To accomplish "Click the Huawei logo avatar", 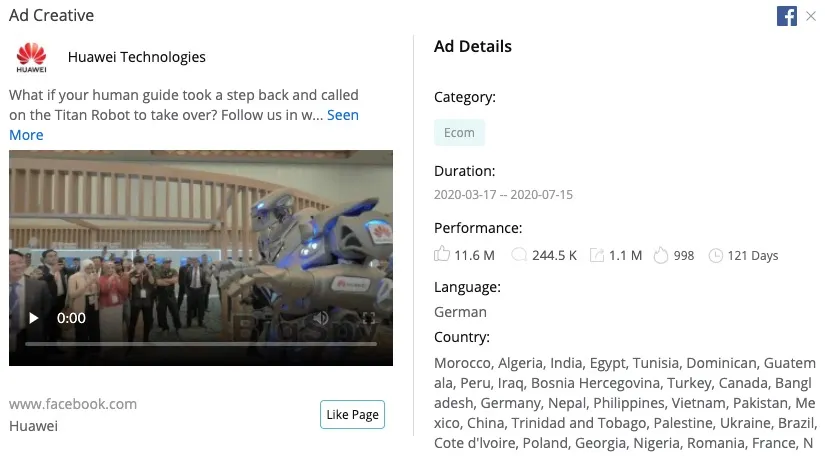I will (32, 58).
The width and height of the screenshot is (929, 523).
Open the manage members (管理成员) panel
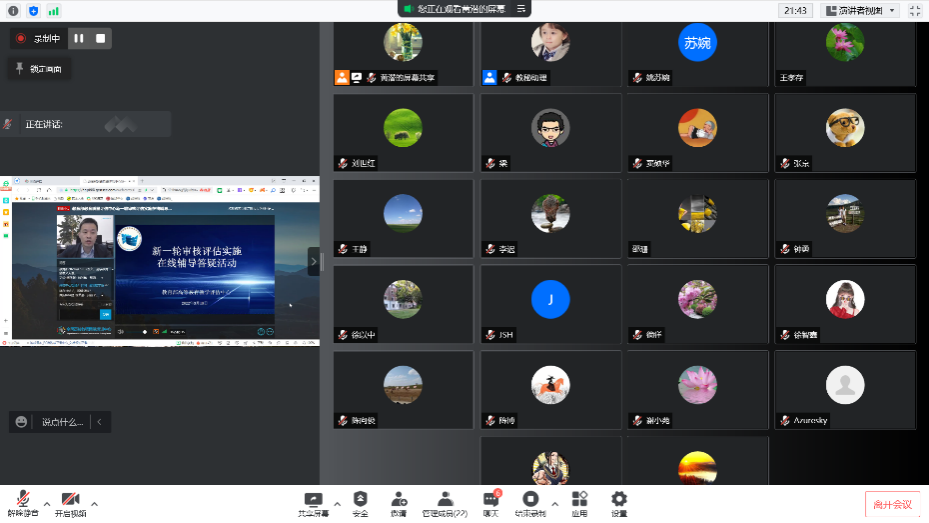446,501
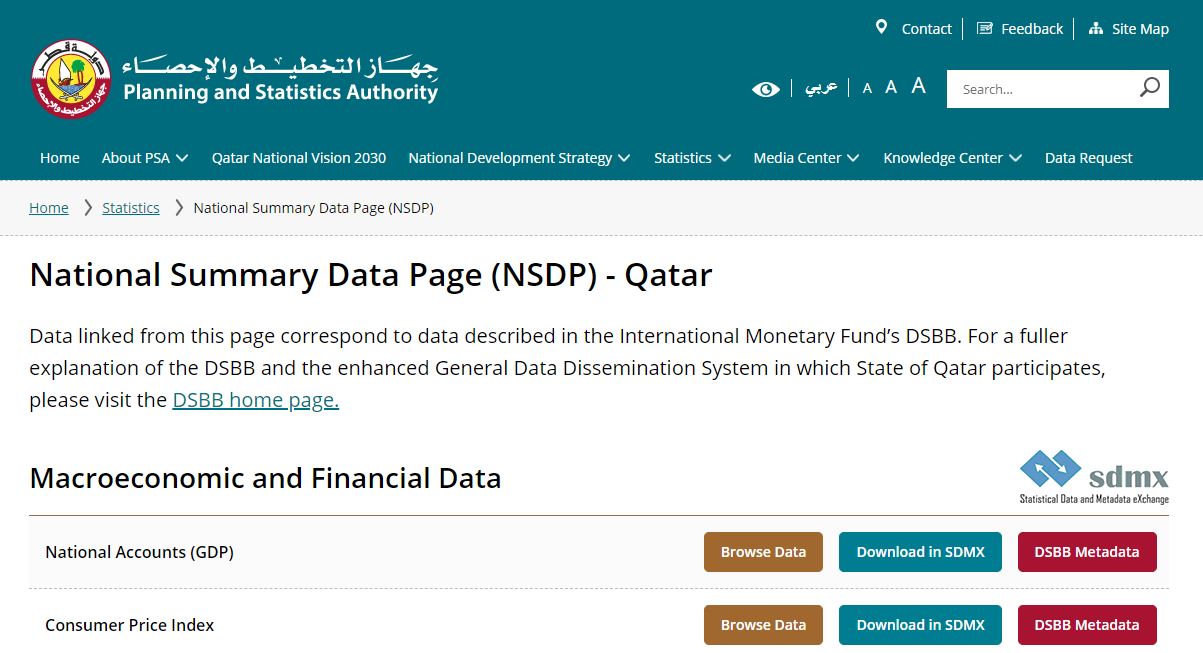Click the search magnifying glass icon
The height and width of the screenshot is (653, 1203).
pos(1148,88)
================
• **WHAT THIS TASK INVOLVES**: Give again, word for word, the line containing "The width and" and every line after it to the end of the records; leave out the pictures.

• **COMPLETED TASK**:
The width and height of the screenshot is (929, 523).
Open the manage members (管理成员) panel
446,501
Click the search magnifying glass icon
The height and width of the screenshot is (653, 1203).
pos(1148,88)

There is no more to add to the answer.